ANOVA-simultaneous component analysis (ASCA): a new tool for analyzing designed metabolomics data

Age K. Smilde 1,2,*, Jeroen J. Jansen 1, Huub C. J. Hoefsloot 1, Robert-Jan A. N. Lamers 2, Jan van der Greef 2,3 and Marieke E. Timmerman 4

1Biosystems Data Analysis, Faculty of Sciences, University of Amsterdam Nieuwe Achtergracht 166, 1018 WV Amsterdam, The Netherlands
2TNO Quality of life PO Box 360, 3700 AJ Zeist, The Netherlands
3Center for Medical Systems Biology, LACDR, Leiden University, Gorleaus Laboratories 2300 RA Leiden, The Netherlands
4Heymans Institute of Psychology, DPMG, University of Groningen Grote Kruisstraat 2/1, 9712 TS Groningen, The Netherlands

*To whom correspondence should be addressed.

Motivation: Datasets resulting from metabolomics or metabolic profiling experiments are becoming increasingly complex. Such datasets may contain underlying factors, such as time (time-resolved or longitudinal measurements), doses or combinations thereof. Currently used biostatistics methods do not take the structure of such complex datasets into account. However, incorporating this structure into the data analysis is important for understanding the biological information in these datasets.
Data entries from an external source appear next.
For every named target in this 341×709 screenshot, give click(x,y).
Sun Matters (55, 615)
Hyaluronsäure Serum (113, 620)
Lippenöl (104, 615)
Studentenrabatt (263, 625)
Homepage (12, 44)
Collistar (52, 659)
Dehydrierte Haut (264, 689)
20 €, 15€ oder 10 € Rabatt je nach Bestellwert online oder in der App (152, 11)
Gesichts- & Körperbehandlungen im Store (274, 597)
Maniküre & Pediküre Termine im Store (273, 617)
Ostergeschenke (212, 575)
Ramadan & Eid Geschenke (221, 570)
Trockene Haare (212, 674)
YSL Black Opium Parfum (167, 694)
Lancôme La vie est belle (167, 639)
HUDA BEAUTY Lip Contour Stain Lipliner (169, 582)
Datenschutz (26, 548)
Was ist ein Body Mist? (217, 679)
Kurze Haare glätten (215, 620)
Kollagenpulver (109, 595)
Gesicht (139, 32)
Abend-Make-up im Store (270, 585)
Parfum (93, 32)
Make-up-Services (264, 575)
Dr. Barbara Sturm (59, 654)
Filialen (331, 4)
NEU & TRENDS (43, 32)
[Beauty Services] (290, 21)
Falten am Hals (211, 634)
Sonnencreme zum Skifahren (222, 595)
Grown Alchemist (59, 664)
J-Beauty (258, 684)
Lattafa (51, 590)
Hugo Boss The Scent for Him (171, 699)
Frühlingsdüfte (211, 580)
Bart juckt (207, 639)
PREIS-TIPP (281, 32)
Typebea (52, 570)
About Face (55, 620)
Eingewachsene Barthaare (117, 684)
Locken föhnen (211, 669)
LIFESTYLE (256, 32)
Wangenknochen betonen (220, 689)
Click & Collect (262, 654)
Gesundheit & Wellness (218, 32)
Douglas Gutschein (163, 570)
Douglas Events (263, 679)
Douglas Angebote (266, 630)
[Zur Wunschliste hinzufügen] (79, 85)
Results: We describe ASCA, a new method that can deal with complex multivariate datasets containing an underlying experimental design, such as metabolomics datasets. It is a direct generalization of analysis of variance (ANOVA) for univariate data to the multivariate case. The method allows for easy interpretation of the variation induced by the different factors of the design. The method is illustrated with a dataset from a metabolomics experiment with time and dose factors.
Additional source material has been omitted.